Posterior instability of the shoulder joint accounts for approximately 10% of surgically treated shoulder instabilities and is being seen with increasing frequency. Posterior shoulder instability (PSI) can result from numerous causes. In general, a traumatic cause can be distinguished from an atraumatic cause with various acknowledged trauma mechanisms having been described in the literature. However, in clinical outcome studies, the definition of traumatic PSI is often vague and not necessarily linked to the acknowledged mechanisms described in the literature.
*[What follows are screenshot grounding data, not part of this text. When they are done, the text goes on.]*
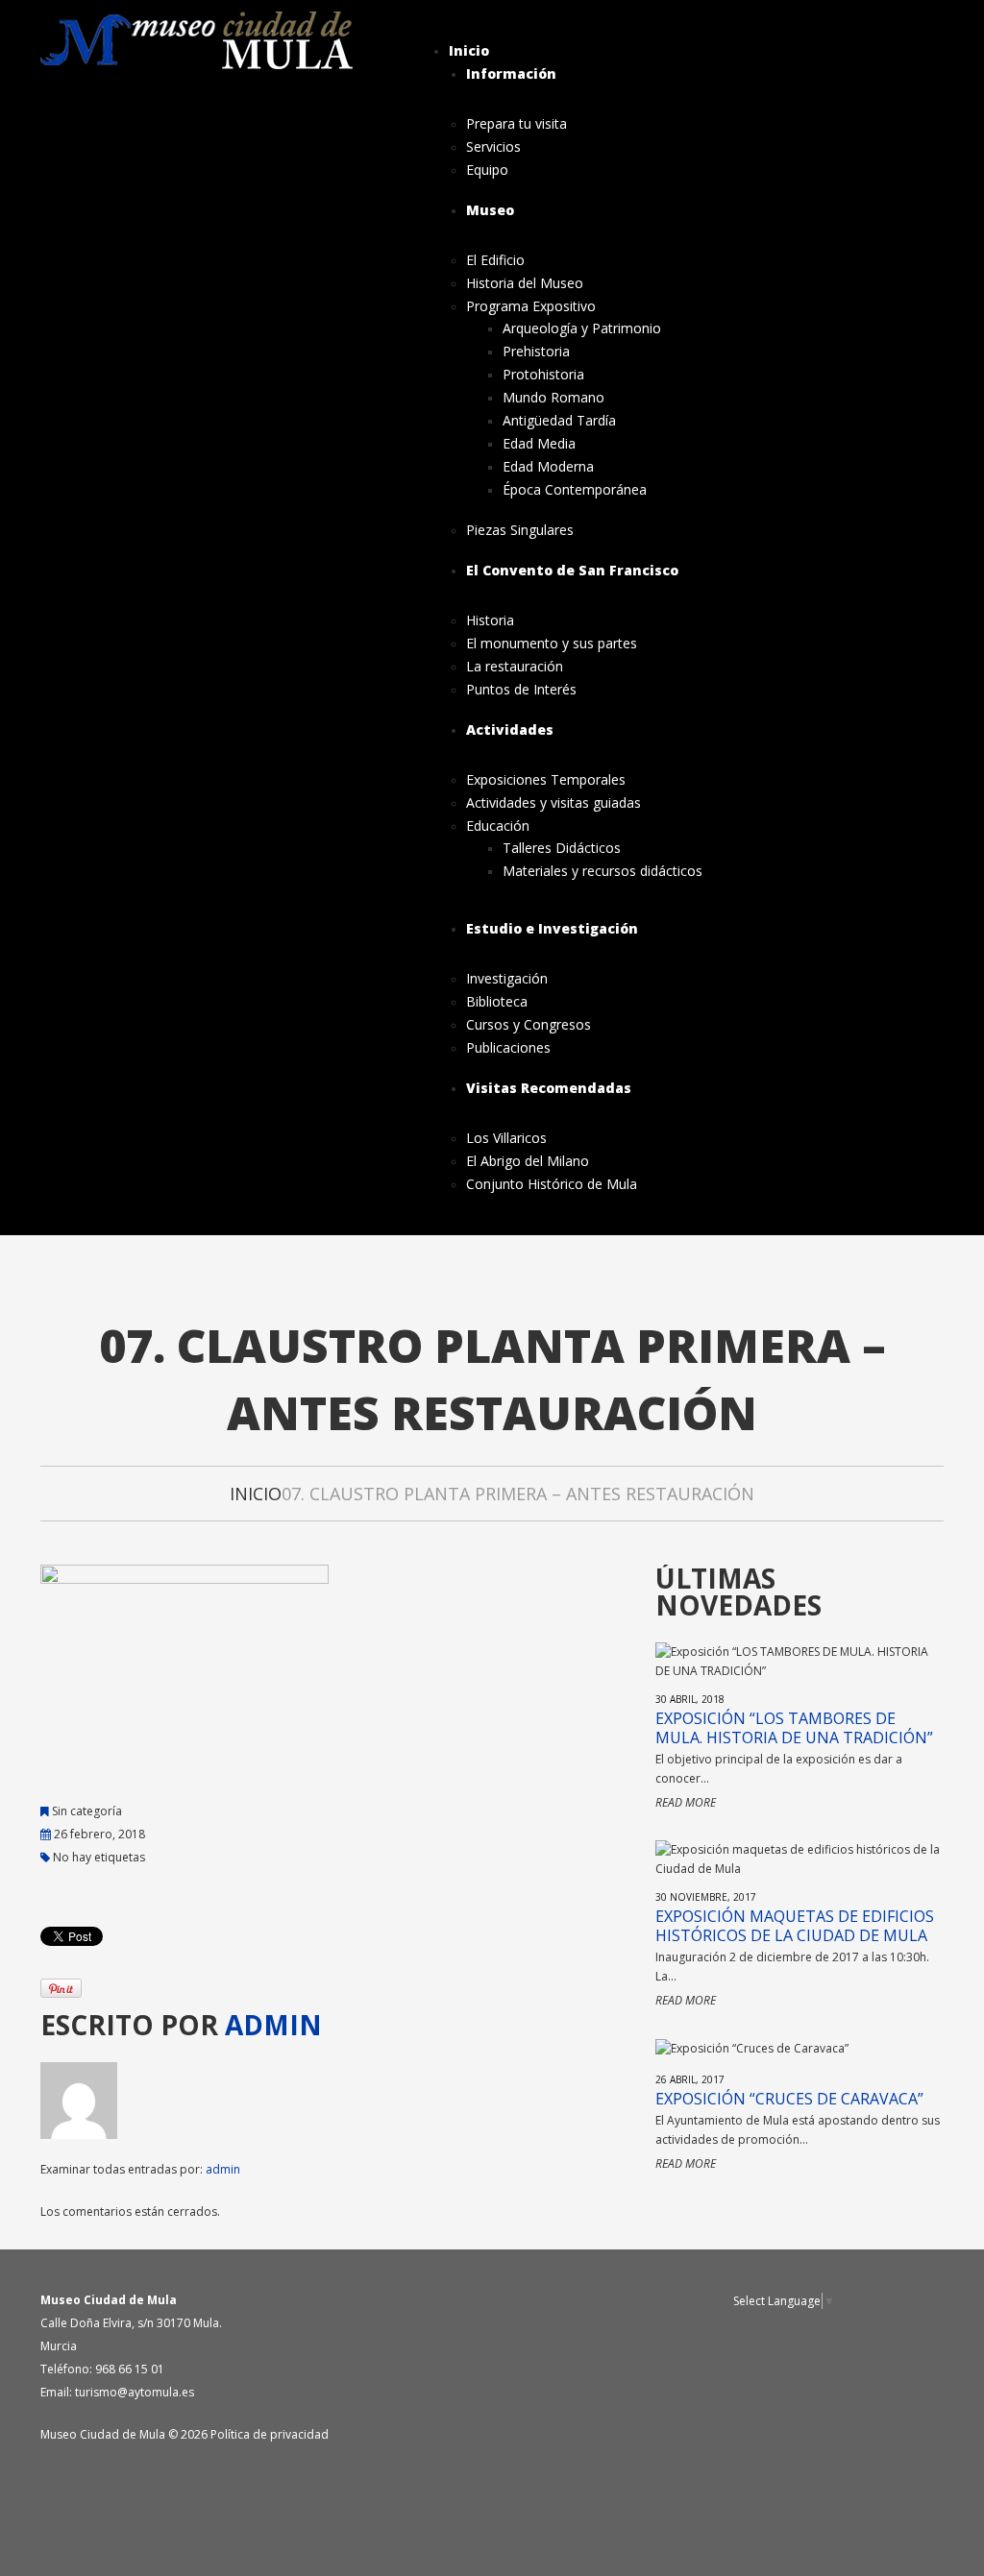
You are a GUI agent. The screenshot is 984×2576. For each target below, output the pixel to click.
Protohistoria (543, 374)
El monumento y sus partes (551, 643)
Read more (685, 1802)
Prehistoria (536, 351)
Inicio (469, 50)
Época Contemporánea (575, 489)
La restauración (514, 666)
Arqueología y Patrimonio (582, 328)
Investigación (507, 978)
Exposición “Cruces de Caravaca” (789, 2098)
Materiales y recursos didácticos (602, 871)
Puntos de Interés (521, 689)
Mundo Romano (553, 397)
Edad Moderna (548, 466)
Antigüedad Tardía (559, 420)
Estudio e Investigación (552, 928)
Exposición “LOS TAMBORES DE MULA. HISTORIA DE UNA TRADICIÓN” (794, 1728)
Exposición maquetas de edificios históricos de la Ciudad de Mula (794, 1926)
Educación (497, 826)
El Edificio (495, 260)
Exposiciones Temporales (546, 780)
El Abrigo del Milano (527, 1161)
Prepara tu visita (516, 124)
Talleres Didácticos (562, 848)
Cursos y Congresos (528, 1024)
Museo (490, 210)
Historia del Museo (524, 283)
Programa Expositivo (531, 306)
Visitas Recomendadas (548, 1088)
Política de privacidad (269, 2434)
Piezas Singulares (520, 530)
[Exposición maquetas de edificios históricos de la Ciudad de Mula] (799, 1858)
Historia (490, 620)
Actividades (510, 729)
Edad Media (539, 443)
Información (511, 73)
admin (273, 2024)
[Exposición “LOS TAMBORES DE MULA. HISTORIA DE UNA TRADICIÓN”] (799, 1660)
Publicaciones (508, 1048)
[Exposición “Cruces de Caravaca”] (752, 2047)
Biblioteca (497, 1001)
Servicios (493, 147)
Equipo (487, 170)
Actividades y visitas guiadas (553, 803)
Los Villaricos (506, 1138)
Arthroscopic capsulolabral anchor stabilization is the current surgical gold standard for patients with PSI who do not have bone loss and in whom nonoperative treatment has failed. Most studies reporting outcomes of arthroscopic capsulolabral repair have presented results of patient populations with mixed causes of PSI or focused on patients with either traumatic or atraumatic onset. Apart from one study that found inferior outcomes for adolescent patients with atraumatic PSI, little is known about functional outcomes and return to sport after arthroscopic capsulolabral repair for traumatic and atraumatic PSI.16
In the past, some authors have described an association between atraumatic PSI and excessively increased glenoid retroversion (GR). Furthermore, patients with traumatic PSI were shown to have significantly more GR than patients with anterior shoulder instability. In addition, increased GR was recently identified as the most significant risk factor for PSI in young athletes. However, it remains unclear if the degree of GR differs between patients with traumatic onset of PSI and patients with atraumatic onset of PSI.
Therefore, the aim of this study was to compare GR and functional outcomes between patients with traumatic onset of PSI and patients with atraumatic onset of PSI. It was hypothesized that there would be more GR and that functional outcome scores would be significantly lower in patients with PSI that had an atraumatic onset.